Henley & Partners, società di consulenza, mette in testa Giappone e Singapore, i cui cittadini hanno diritto a passaporti che aprono a 192 Paesi del mondo
Se la libertà di movimento, di viaggiare è segno di potenza e il passaporto un viatico per il Paese che lo emette, anche in questo campo si allarga il divario fra il Nord e il Sud del mondo. A farla da padrone sono i Paesi più ricchi, con in testa il Giappone e Singapore, i cui cittadini hanno diritto a passaporti che aprono le porte a ben 192 Paesi del mondo, secondo la classifica per il 2022 stilata dalla società di consulenza americana Henley & Partners, citata dalla Cnn, che si basa sui dati forniti dall’Associazione internazionale del Trasporto aereo (Iata). Una classifica che non tiene conto delle restrizioni pandemiche o di altre cause contingenti. Una classifica in cui in generale dominano i Paesi europei. In seconda posizione ci sono ex aequo Germania, primo fra i Paesi europei, e Corea del Sud (190 Paesi), mentre l’Italia si trova al terzo posto a pari merito con Finlandia, Lussemburgo, e Spagna (189). Seguono in quarta Austria, Danimarca, Francia, Paesi Bassi e Svezia (188), e così via. Per trovare gli Stati Uniti, bisogna scendere un po’, alla sesta posizione in classifica (187), dove sono appaiati a Belgio, Nuova Zelanda, Norvegia, Svizzera e Regno Unito. Poi continuano a esserci solo Paesi europei fino alla decina posizione e oltre, insieme all’Australia (settima posizione).
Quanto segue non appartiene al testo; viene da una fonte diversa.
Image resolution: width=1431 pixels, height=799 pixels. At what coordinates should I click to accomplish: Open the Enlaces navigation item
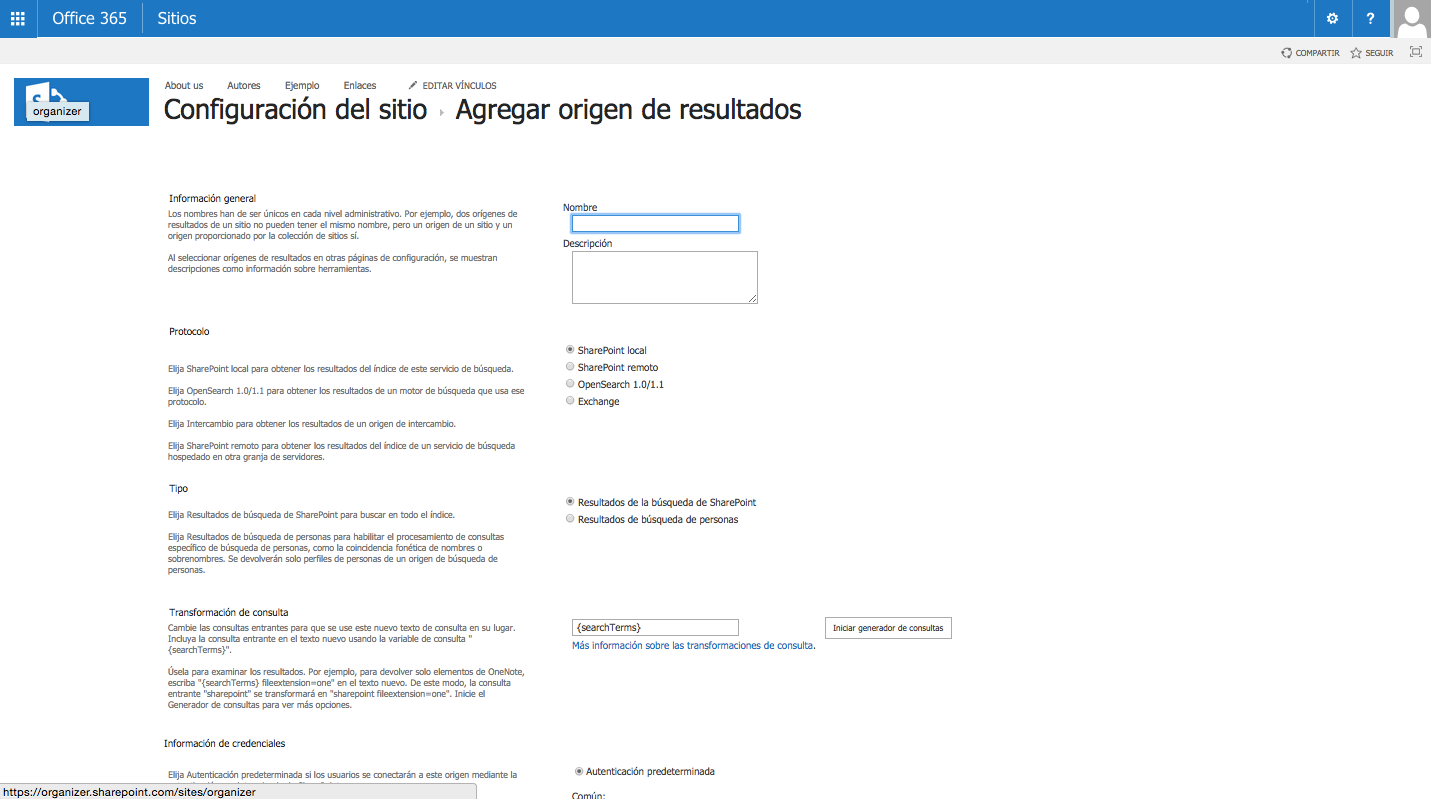coord(359,85)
Il primo Paese dell’Europa orientale figura al decimo posto, con la Repubblica Ceca. Il “peggiore” passaporto da possedere è invece quello dell’Afghanistan, al 111esimo posto, che al momento lascia passare solo in 26 Paesi del mondo, 166 in meno di quelli ai quali ha accesso il cittadino giapponese. Perfino la Corea del Nord è messa meglio (104esimo posto, 39 destinazioni) dell’Afghanistan dei Talebani. Peggio del documento di espatrio emesso da Pyongyang sono quelli di Nepal e Territori palestinesi (posizione 105, 37 destinazioni), Somalia (106, 34), Yemen (107, 33), Pakistan (108, 31), Siria (109, 29) e Iraq (110, 28). Pandemia a parte, la libertà di movimento si è generalmente estesa negli ultimi due decenni: il Henley Passport Index rileva infatti che nel 2006 un viaggiatore medio poteva, in media, visitare solo 57 Paesi senza dover richiedere in anticipo un visto. Oggi ne può visitare alle stesse condizioni 107: quasi il doppio in 15 anni.
Ma questa è una libertà goduta, appunto dagli europei, dai nordamericani e dai cittadini dell’Asia più prospera. In media, un viaggiatore dell’Angola, del Camerun o del Laos può entrare senza visto preventivo solo in una cinquantina di Paesi. Secondo Christian H. Kaelin, presidente di Henley & Partners e creatore dell’indice, “i passaporti e i visti sono fra gli strumenti più importanti per incidere sull’ineguaglianza sociale nel mondo, perché determinano le opportunità di mobilità globale. I confini del Paese in cui siamo nati e i documenti ai quali siamo intitolati sono non meno arbitrari del colore della nostra pelle”. Gli stati più benestanti, conclude Kaelin, “dovrebbero incoraggiare una immigrazione positiva come sforzo per redistribuire e bilanciare le risorse umane e materiali a livello globale”.